EXERCISE INSTRUCTIONS: Count the lines of the records below that contain the string "click", with case counting. Reply with only the number.

Stored items:
- - -

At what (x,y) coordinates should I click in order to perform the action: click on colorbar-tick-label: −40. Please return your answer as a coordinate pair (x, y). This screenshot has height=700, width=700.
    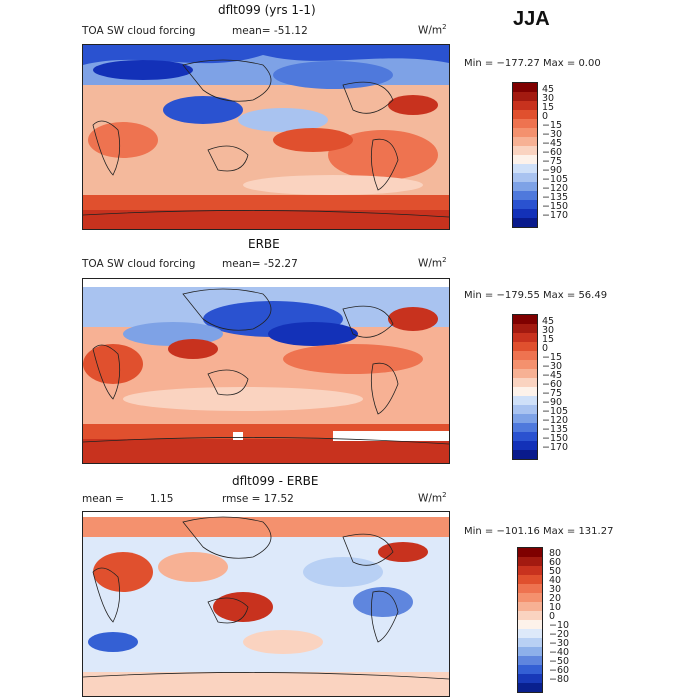
    Looking at the image, I should click on (560, 652).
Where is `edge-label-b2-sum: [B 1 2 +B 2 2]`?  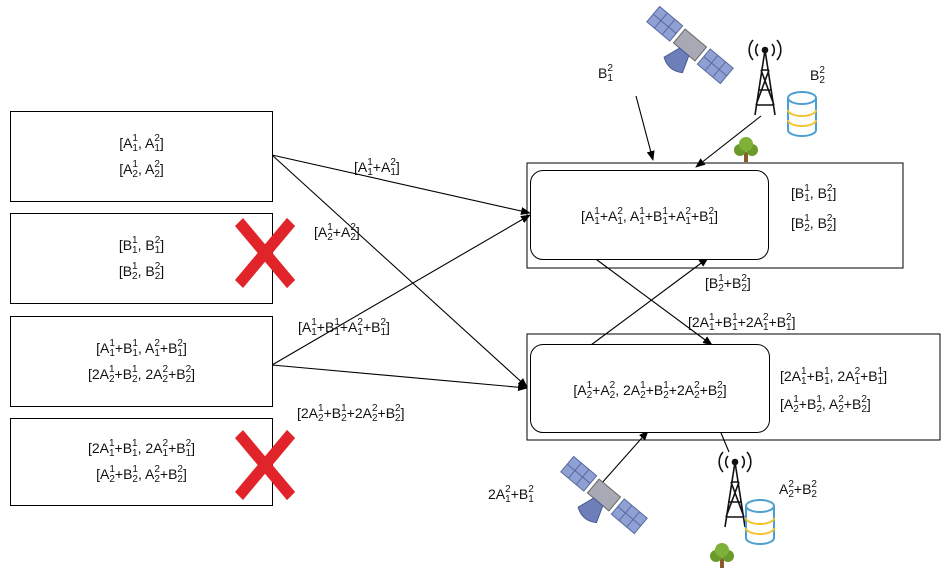 edge-label-b2-sum: [B 1 2 +B 2 2] is located at coordinates (728, 284).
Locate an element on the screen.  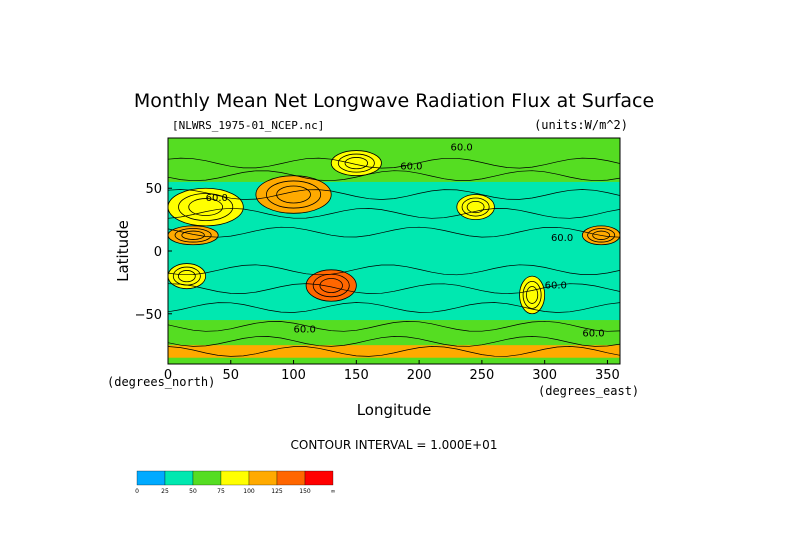
colorbar-tick-label: 50 is located at coordinates (193, 492).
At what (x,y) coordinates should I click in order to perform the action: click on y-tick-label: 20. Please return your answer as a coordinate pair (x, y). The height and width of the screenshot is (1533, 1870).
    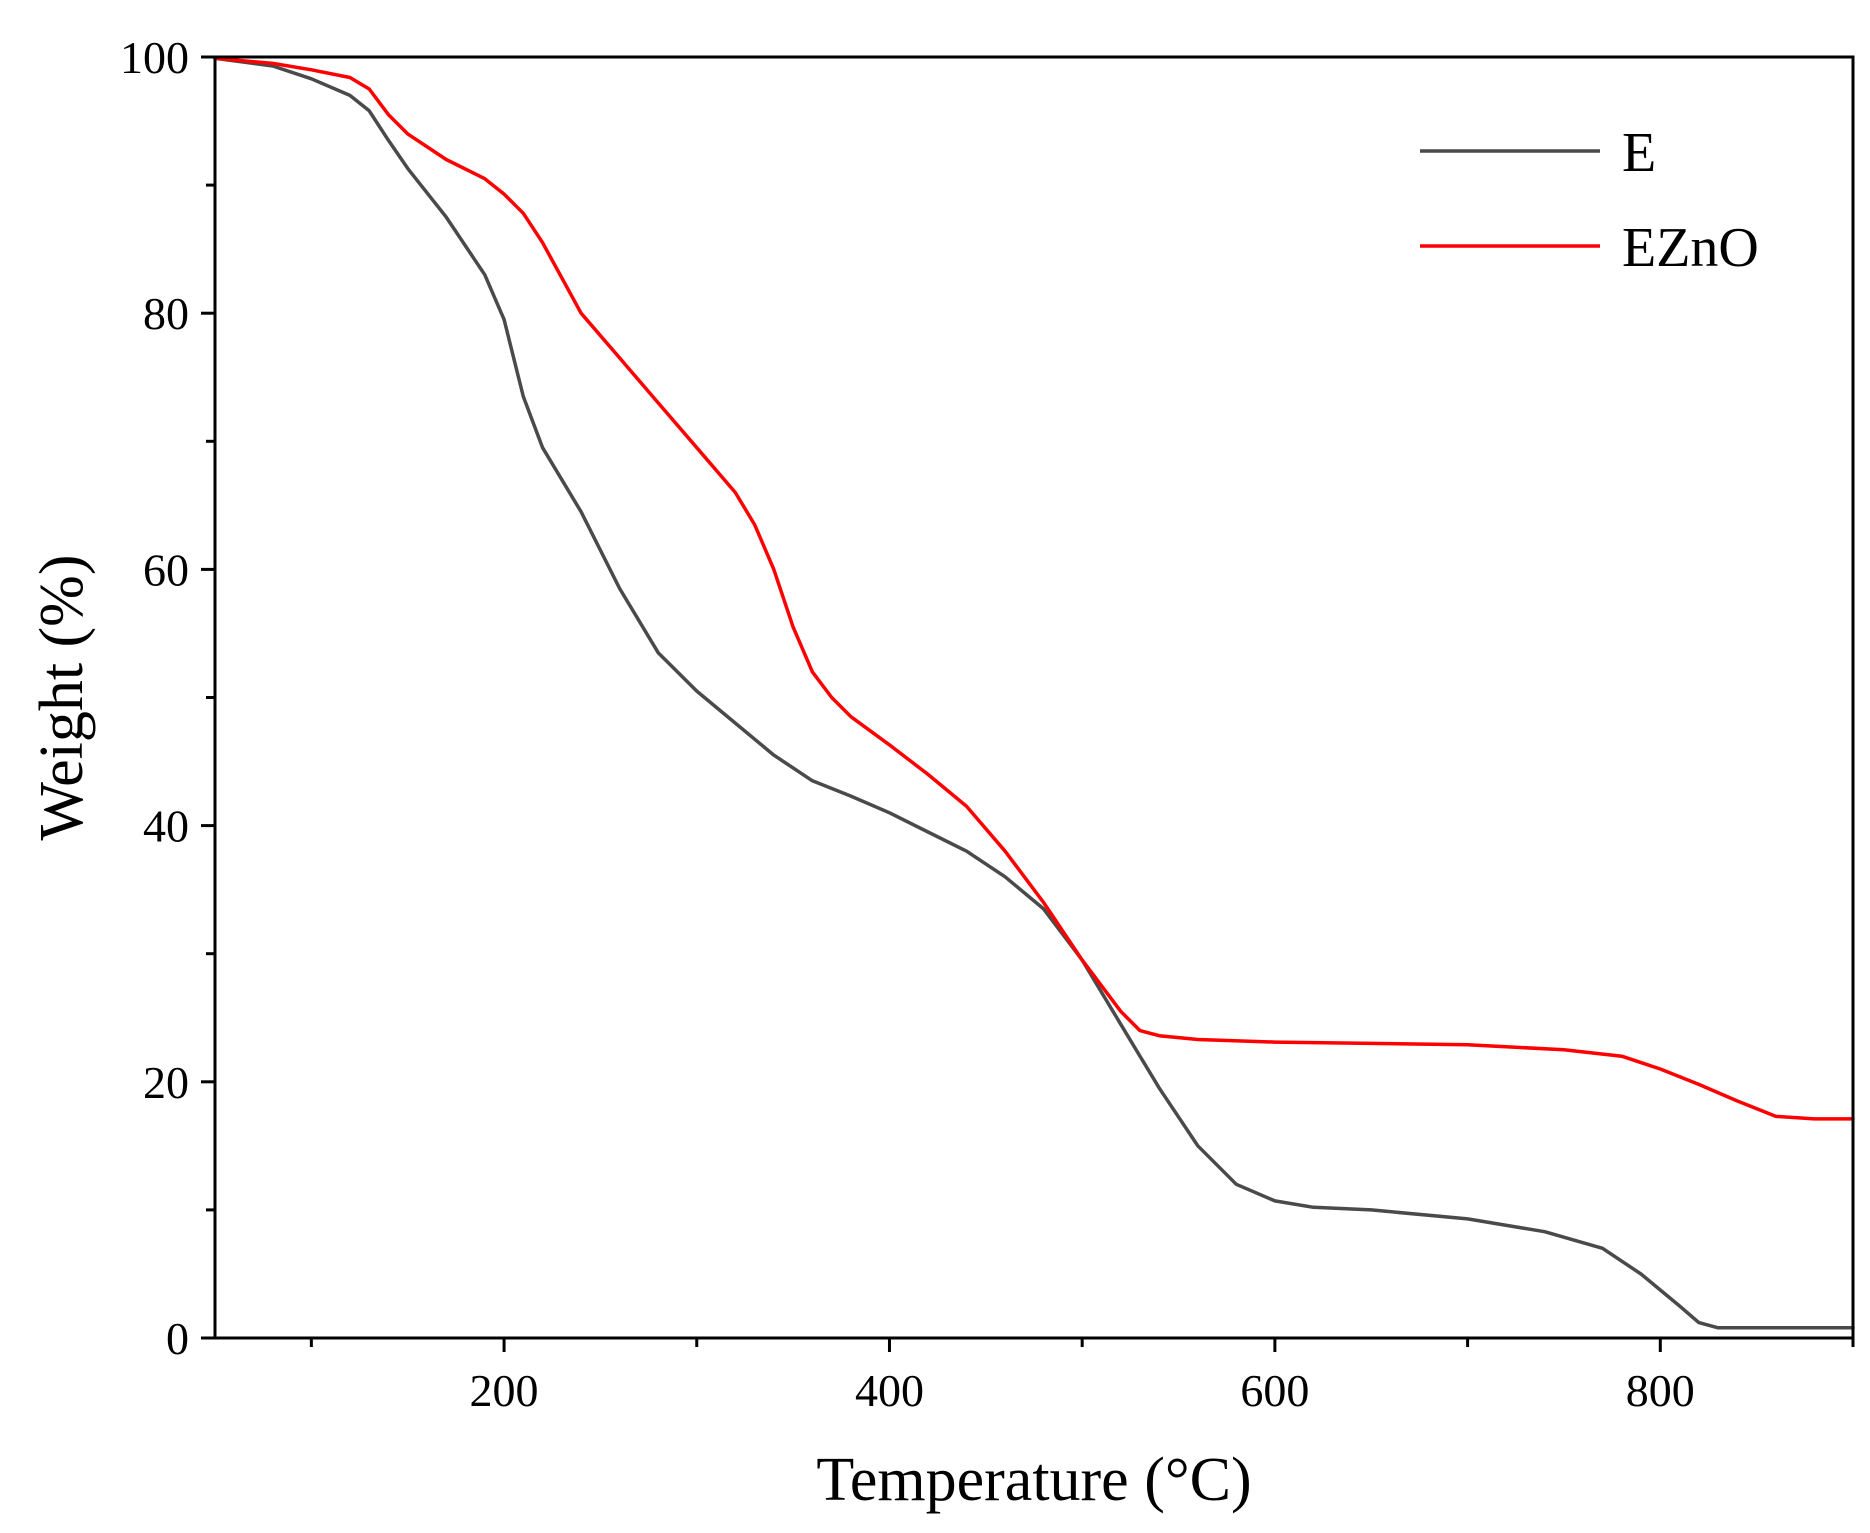
    Looking at the image, I should click on (166, 1082).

- - -

TASK RESPONSE: 4